In 1964 two University dance professors, Joan Woodbury and Shirley Ririe, combined their love of choreographing, performing and teaching by starting Ririe-Woodbury Dance Company. 50 years later the group is an internationally known and renowned contemporary dance company.
Current Artistic Director, Daniel Charon, would like to continue the philosophy of Joan and Shirley by making dance accessible, but thought provoking. Charon says, “Dance is emotional, introspective and self reflecting.” He wants to not only entertain, but challenge audiences by evolving and morphing to reflect changes in society.
As the Artistic Director Charon is not only in charge of the company’s artistic vision, he also choreographs his own pieces, commissions choreography from all over the world, teaches class, mentors new dancers, trains, plans the programs, writes grants and handles administrative duties. Handling both creative and administrative due can be daunting, but Charon says, “I have a good team and we all work together. It can be overwhelming, but I like it.”
Charon spent 15 years in New York as a dancer/choreographer with Limon Dance Company and with Doug Varone and Dancers. When the job opened up with Ririe-Woodbury he was interested and applied through the normal channels. He was offered the job and packed up and moved to Salt Lake. He feels his experience makes him a good fit for the company. He is excited to be here for the 50th anniversary and looks forward to propelling them into the next 50 years. One of the ways he wants to do that is by changing the audience experience moving it away from a theater full of people watching dancers on a proscenium stage by using video technology in performances.

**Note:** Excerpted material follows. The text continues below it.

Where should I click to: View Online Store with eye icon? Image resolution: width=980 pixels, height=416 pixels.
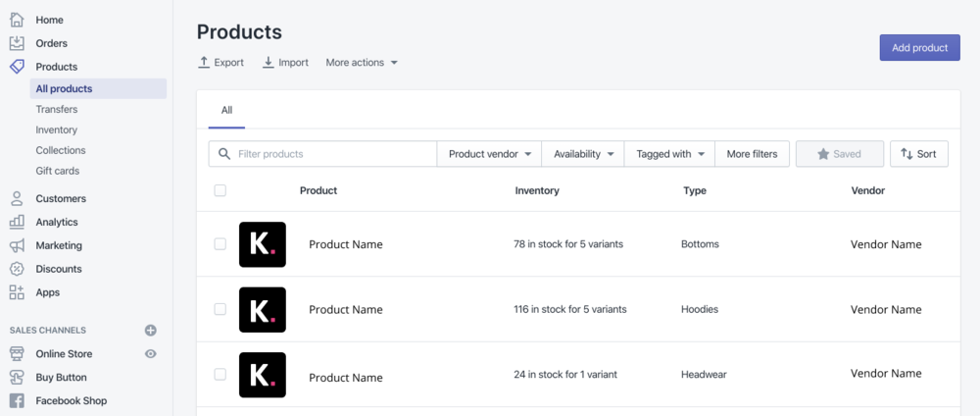(151, 354)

As long as Ririe-Woodbury has been around they have been involved with teaching dance and making it accessible to new audiences. Gigi Arrington is the Director of Education for Ririe-Woodbury. She thinks Utah is an amazing place for a dance company and it is because of our state legislature. Thanks to a funding programs called POPS, Professional Outreach Program in Schools, professional dancers are able to take their art and teach it to school children all across the state.

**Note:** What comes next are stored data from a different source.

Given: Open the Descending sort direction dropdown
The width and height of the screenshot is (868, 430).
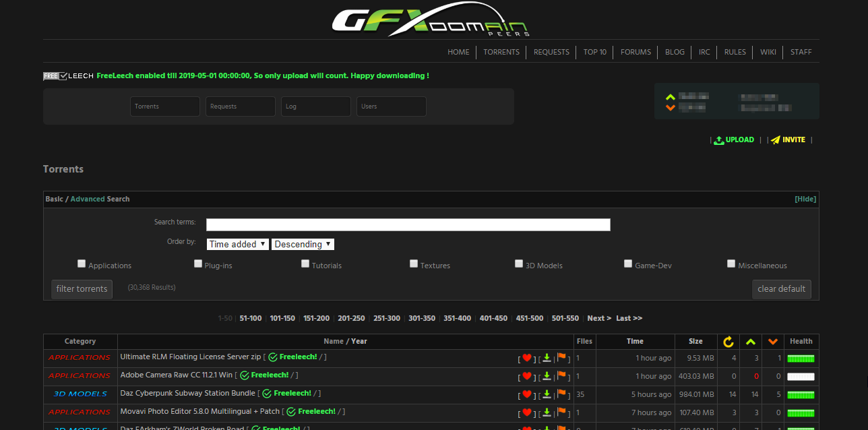Looking at the screenshot, I should (x=303, y=243).
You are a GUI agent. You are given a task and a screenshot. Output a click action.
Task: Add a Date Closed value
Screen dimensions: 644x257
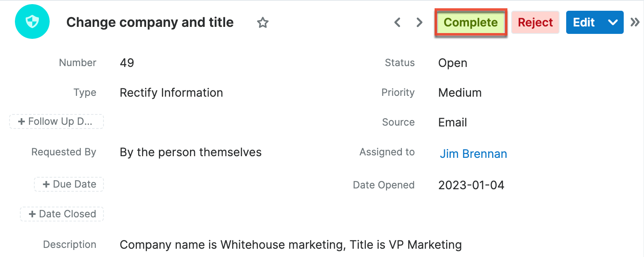click(x=62, y=214)
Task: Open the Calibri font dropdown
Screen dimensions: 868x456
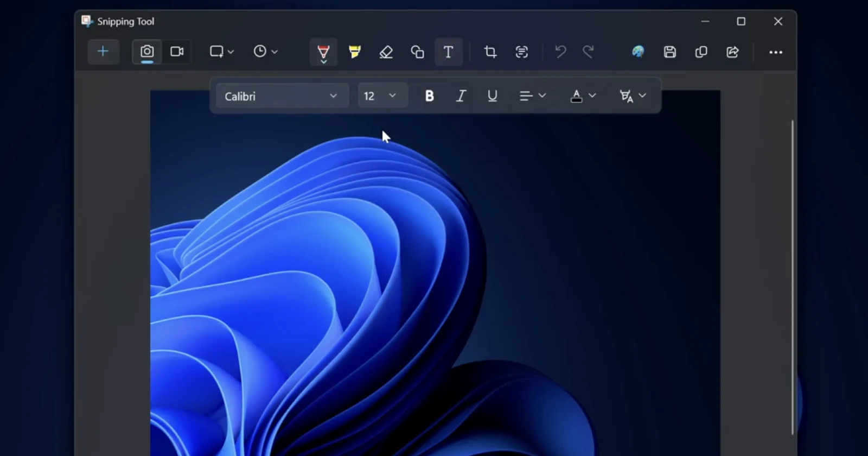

The company sends dancers to six elementary schools each year for an in-depth residency. The program starts with an assembly for the whole school where elements of dance are introduced and they teach school children what life is like for a professional dancer.
After the initial assembly two dancers teach for two weeks to three lucky classes every day. They also offer evening classes for children to attend with their parents and they can dance together. The kids become the “experts” and they are in charge as their parents get to see what the children have learned during the day.
On the last day of the residency the new dancers put on a performance for the school. The idea, according to Arrington, isn’t to teach just for the performance, but to give kids a chance to learn about dance from world renowned dancers and choreographers. “But performing is fun.”
The schools involved are also invited to a performance at Capitol Theatre. Students get to meet the dancers and even get on stage to dance with them. They learn to understand dance in the workshops and then are able to see a fully produced performance in a beautiful theater.
POPS funding guarantees that rural areas of the state also experience dance education from Ririe-Woodbury. The Rural Dance Tour goes to remote schools where the dancers perform assemblies and if schedules permit they teach mini-community parent/child classes. Arrington says, “Our dancers have probably seen more of Utah than native Utahns.”
Arrington can’t say enough about the dancers of Ririe-Woodbury. “They are amazing and technically skilled. They are electric on stage and wonderful to watch. They are generous, terrific, good people who love working with kids.”
And that, according to Arrington, makes the POPS program a great investment of taxpayer money.